染めるセルフケア
「染めるセルフケア」って、なあに?
「アーユルヴェーダは、5千年以上前のインドにルーツを持つ 世界最古の伝統医学です」
このように説明されるアーユルヴェーダに対して、魅力的に感じる人もいれば、
なにか気になるけれど、自分たちのいまの生活からは程遠いのではないか、
と感じる人もいるかもしれません。
けれども、インドの先生はこんなふうに伝えてくれました。
わたしたちのなかにすでに在る智慧のことを、アーユルヴェーダというんだよ
どこか遠くの地で生まれた知識をあたらしく学ぶのではなく、
アーユルヴェーダという智慧は、すでに自分の内に存在するものだ、と。
もしかすると、それは「本能」と言い換えることも、できるかもしれません。
アーユルヴェーダを学び、実践してみると、この智慧は、
環境や人種、年齢を問わず、ひとの暮らしに馴染む生きた知識だと実感してきました。
もし、普段の毎日の生活のなかで
わたしたちの本能へアクセスできる術やアイテムがもっと身近にあれば、
智慧=ありのままの自分自身とつながる体感がもっと増えるかもしれない。
私は15年以上、インドでアーユルヴェーダやヨガを学び、ライフワークとしてきましたが、
それ以前は漢方を学んでいました。
日本人ですからもちろん日本の暮らしが自分の土台なので、
これまでの学びを日本での実生活でどう工夫すれば心地よく健やかに生きていけるのか、
どのように伝えれば、みなさんの日本の生活に取り入れやすくなるのか、を模索しこれまでいろんな実験を重ねてきました。
そんあ
そのような中、とあるご縁で「手染め」という行為に出会います。
歴史を紐解くと、実は世界中で身心を守る術として、
自分で着る服を薬草や泥などで染めていた時代がありました。
アーユルヴェーダでは、アーユルヴァストラという概念があり、
(アーユス=生命、ヴァストラ=衣)
薬草や鉱物などで衣類を染める伝統が残されています。
自分の着る衣を、自分の手で、そしてアーユルヴェーダの薬草で染めてみたい...!
自分の体調や症状に合わせて染めた衣をまとうことで、セルフケアに繋がってゆくんじゃないか...
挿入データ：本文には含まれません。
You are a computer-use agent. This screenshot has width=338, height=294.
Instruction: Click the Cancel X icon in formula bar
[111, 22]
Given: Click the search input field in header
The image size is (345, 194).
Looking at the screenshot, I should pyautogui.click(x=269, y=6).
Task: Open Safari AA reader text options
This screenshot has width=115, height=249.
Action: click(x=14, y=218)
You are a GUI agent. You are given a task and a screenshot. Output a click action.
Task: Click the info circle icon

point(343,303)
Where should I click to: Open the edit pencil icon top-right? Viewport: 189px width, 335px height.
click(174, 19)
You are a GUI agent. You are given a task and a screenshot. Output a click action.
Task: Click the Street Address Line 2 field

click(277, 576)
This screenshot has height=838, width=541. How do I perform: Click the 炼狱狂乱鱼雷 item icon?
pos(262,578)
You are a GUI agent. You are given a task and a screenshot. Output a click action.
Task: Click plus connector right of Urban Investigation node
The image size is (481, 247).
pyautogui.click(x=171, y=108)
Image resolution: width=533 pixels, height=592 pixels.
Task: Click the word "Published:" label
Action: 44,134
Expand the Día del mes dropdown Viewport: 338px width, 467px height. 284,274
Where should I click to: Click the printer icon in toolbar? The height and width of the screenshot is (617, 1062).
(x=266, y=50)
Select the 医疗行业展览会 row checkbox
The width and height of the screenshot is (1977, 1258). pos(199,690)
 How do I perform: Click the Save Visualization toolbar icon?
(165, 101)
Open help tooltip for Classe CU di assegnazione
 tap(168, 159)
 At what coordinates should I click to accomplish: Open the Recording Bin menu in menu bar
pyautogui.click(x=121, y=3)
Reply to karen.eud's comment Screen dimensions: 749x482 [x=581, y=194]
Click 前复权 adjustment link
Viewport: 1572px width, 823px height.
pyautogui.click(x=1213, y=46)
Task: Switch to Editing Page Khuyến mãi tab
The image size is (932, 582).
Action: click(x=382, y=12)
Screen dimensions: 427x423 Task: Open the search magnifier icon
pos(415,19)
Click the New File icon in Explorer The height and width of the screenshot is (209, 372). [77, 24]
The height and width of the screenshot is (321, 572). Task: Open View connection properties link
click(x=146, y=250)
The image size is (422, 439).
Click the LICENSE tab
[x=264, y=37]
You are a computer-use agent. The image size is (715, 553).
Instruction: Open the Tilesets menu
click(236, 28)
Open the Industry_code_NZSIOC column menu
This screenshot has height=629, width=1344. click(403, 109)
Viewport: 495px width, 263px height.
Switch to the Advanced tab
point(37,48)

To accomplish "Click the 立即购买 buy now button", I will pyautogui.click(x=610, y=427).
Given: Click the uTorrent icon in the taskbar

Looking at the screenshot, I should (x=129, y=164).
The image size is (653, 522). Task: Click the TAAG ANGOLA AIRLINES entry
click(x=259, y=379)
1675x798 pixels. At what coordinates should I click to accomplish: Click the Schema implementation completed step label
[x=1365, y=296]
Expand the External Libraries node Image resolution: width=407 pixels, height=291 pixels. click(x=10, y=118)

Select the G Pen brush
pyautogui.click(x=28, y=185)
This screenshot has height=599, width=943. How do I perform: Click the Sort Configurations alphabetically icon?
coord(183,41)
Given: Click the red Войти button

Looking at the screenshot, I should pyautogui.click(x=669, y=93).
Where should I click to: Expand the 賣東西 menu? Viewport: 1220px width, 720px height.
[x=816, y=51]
そんな好奇心と冒険心から「染めるセルフケア」を考えてみた、という背景があります。
体調に合わせたアーユルヴェーダの薬草(ハーブ)を、いつもの衣類に染めこんでみる、
という、古くて新しい試みです。
そもそも、すでにできてしまっている衣類を買うことの多いわたしたちには
手間もかかるだろうし、やったこともないような「染める」という行為をあえてやってみる、という、
なんとも冒険的な時間に感じるかもしれません。
でも不思議なことに、染める過程でからだとこころのかすかな声にていねいに耳を澄ますと、
時間の流れかたは変化していきます。
それはシンプルに、からだとこころとの対話であり、セルフケアに変容する時間ともいえます。
か
日常にセルフケアが在ることで、一日の中にほんの少しでも自分だけのゆったりした時間が流れ、
生活に安心感や安定感が生まれたり、
自分をマネージできる自信が湧いてきたり、肯定感が育まれていったり。
感覚のままに、身心と五感を遊ばせ、自身の手と薬草で染める。
そんな時間が、自分で自分を癒やすセルフケアにつながっていきます。
薬壺染めは火を使わず、水と桶を用意するだけ。台所や洗面所などご自宅でカンタンに染められます。